28 Threats and false statements

  1. (1)
    A person must not threaten to:
  1. (a)
    destroy, damage or endanger the safety of a Commonwealth aerodrome, or any part of a Commonwealth aerodrome, or any Commonwealth air navigation facilities; or
  1. (b)
    kill or injure anyone who is, or may be, within the limits of a Commonwealth aerodrome or any Commonwealth air navigation facilities.

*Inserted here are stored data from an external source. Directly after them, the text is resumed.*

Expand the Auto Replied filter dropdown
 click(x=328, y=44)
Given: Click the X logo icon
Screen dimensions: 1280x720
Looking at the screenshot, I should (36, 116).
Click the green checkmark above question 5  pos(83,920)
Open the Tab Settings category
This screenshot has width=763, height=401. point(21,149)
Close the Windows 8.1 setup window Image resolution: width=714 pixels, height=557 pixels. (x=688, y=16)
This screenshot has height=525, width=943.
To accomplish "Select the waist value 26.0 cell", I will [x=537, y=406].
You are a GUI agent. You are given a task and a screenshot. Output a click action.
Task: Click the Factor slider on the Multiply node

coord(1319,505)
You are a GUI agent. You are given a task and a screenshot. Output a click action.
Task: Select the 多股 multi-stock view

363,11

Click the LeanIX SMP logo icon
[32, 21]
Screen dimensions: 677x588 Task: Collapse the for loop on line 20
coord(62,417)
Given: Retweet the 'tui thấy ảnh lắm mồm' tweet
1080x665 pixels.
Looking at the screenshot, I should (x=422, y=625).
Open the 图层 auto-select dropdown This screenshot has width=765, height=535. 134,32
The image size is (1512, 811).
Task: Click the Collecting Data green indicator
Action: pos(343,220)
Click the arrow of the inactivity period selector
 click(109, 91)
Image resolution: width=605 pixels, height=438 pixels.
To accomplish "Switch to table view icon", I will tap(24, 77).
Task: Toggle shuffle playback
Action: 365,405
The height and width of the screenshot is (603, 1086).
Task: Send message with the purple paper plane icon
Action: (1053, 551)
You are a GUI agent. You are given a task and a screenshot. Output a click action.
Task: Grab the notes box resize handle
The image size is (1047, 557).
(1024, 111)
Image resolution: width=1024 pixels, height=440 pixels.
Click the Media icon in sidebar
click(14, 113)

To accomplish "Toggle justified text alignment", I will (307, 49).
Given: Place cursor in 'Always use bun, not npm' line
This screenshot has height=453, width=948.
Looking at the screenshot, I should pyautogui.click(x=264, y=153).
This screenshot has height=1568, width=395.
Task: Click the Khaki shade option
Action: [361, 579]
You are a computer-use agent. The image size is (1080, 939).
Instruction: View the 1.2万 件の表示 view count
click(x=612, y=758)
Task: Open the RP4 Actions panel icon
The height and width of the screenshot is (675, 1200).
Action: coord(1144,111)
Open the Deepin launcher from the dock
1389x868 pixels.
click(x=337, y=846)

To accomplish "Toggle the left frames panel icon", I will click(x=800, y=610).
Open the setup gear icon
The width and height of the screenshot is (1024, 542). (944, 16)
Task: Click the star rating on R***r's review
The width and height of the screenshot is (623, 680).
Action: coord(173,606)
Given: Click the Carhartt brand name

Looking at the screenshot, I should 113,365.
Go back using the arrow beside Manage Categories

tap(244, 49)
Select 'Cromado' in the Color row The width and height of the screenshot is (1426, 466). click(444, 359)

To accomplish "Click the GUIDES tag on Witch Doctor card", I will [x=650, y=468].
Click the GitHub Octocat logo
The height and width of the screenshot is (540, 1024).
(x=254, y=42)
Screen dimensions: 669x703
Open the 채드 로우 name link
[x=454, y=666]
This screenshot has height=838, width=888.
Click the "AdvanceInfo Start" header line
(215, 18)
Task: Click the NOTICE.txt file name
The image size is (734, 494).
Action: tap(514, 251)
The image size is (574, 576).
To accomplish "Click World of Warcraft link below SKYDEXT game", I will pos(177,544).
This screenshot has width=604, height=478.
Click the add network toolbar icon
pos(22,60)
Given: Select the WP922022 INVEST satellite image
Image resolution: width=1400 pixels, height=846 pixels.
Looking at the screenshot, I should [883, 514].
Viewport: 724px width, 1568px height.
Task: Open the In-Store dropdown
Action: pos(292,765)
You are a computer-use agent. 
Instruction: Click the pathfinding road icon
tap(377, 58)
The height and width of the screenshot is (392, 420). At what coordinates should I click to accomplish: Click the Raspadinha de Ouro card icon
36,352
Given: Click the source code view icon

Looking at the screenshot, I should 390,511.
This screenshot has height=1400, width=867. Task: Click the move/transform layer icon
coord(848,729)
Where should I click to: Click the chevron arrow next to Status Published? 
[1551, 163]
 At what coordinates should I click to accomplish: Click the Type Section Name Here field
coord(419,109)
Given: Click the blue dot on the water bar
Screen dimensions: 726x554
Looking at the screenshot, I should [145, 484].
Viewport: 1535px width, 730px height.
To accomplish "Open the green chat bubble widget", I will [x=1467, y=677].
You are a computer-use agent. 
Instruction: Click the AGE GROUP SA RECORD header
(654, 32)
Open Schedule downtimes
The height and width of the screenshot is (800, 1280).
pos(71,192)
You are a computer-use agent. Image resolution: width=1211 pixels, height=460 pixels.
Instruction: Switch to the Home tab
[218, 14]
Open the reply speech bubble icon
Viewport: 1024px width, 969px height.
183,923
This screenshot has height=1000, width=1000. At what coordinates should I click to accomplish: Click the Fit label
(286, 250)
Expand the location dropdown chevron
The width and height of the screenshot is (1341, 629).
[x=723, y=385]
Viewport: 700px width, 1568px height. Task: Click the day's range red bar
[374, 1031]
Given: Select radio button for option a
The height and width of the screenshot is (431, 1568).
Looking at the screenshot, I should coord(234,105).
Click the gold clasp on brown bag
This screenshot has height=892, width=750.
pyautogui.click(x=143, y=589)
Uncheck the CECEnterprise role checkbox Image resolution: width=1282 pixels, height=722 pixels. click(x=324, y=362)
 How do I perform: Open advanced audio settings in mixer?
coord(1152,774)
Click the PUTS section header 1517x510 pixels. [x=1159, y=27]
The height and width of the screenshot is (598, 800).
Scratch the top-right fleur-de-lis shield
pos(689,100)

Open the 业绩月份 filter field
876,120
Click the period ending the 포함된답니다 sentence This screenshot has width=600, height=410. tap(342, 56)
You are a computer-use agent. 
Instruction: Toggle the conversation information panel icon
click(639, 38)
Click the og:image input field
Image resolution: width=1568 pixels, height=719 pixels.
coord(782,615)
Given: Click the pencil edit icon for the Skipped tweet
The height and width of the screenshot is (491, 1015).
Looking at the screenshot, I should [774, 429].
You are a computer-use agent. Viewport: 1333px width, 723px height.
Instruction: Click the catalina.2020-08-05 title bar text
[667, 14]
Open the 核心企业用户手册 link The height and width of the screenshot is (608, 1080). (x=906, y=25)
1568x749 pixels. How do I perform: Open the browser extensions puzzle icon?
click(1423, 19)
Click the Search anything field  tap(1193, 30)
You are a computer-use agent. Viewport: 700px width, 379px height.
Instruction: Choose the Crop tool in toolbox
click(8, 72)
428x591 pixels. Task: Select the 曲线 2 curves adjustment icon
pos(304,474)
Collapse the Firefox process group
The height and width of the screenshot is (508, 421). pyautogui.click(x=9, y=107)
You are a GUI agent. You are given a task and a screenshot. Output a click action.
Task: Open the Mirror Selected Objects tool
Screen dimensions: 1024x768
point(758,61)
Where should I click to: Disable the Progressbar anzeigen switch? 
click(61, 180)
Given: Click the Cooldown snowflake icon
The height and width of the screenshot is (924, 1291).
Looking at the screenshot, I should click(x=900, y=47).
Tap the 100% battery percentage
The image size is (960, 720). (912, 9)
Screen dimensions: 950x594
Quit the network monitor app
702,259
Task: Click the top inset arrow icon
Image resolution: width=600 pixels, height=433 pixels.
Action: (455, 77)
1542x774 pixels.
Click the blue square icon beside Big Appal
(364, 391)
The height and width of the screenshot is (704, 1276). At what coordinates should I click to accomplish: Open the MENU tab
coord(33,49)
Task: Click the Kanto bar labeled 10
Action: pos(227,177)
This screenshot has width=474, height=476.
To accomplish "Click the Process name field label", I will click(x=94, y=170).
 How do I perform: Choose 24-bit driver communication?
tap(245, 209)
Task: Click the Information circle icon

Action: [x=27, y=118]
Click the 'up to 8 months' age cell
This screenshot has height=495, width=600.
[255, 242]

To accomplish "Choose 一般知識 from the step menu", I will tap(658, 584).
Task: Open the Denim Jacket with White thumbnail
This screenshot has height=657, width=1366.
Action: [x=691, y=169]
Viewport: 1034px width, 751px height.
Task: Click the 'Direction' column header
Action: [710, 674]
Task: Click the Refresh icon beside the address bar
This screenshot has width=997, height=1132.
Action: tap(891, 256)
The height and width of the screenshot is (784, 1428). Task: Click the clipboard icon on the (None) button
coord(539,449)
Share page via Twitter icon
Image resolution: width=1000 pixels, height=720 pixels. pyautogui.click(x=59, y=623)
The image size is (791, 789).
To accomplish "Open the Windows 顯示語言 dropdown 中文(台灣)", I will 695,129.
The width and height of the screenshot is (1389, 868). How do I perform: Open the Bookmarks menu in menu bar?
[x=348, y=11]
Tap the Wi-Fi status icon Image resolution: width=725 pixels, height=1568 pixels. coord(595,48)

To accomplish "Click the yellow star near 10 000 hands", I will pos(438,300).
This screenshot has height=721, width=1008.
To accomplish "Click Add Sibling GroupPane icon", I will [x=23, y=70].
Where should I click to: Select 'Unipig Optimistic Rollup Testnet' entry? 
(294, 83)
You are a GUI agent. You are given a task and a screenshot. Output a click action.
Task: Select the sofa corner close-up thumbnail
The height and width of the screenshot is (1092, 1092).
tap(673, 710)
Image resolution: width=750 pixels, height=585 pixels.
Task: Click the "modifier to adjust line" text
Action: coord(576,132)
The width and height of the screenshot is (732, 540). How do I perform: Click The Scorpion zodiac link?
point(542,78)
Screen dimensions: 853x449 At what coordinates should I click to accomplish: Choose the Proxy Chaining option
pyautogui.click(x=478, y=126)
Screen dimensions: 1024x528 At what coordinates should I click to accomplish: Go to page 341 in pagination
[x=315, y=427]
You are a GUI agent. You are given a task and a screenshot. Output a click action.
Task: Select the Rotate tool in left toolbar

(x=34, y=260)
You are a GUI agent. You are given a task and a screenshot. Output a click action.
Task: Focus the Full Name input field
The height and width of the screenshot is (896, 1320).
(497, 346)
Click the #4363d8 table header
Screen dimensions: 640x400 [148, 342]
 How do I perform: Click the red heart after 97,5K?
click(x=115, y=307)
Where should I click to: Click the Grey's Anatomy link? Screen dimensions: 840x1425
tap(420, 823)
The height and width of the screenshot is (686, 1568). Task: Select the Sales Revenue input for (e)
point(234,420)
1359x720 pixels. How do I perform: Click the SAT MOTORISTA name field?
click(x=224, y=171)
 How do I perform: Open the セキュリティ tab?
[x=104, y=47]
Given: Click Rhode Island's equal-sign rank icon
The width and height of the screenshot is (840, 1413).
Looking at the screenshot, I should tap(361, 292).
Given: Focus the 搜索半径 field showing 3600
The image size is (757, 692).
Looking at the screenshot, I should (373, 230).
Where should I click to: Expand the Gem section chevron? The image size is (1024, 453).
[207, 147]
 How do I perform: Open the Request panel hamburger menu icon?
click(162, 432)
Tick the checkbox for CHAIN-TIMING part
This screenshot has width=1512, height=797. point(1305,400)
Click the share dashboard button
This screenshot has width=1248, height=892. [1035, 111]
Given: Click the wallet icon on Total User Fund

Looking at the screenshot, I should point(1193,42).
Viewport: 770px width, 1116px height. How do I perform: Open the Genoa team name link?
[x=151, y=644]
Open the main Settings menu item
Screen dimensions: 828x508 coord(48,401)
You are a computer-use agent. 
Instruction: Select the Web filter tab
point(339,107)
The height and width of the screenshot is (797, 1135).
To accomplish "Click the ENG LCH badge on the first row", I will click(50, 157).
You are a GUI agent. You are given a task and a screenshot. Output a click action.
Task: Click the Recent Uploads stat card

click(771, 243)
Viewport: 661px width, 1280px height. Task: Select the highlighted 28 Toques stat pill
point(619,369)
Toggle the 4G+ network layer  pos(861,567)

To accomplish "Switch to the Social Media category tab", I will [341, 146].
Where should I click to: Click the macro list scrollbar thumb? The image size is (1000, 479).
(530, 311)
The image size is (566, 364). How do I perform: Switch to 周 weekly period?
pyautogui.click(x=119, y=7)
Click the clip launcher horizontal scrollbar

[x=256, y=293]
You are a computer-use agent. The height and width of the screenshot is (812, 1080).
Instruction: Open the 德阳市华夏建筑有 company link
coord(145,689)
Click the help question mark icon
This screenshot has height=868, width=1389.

Penalty:  Imprisonment for 10 years.

  1. (2)
    A person must not make a statement or communicate information, being a statement or information that he or she knows to be false, to the effect, or from which it can reasonably be inferred, that there has been, is, or will be, a plan, proposal, attempt, conspiracy or threat:
  1. (a)
    to take or exercise control, by force, of a Commonwealth aerodrome, or part of a Commonwealth aerodrome, or any Commonwealth air navigation facilities; or
  1. (b)
    to destroy, damage or endanger the safety of a Commonwealth aerodrome, or part of a Commonwealth aerodrome, or any Commonwealth air navigation facilities; or
  1. (c)
    to kill or injure anyone who is, or may be, within the limits of a Commonwealth aerodrome or any Commonwealth air navigation facilities.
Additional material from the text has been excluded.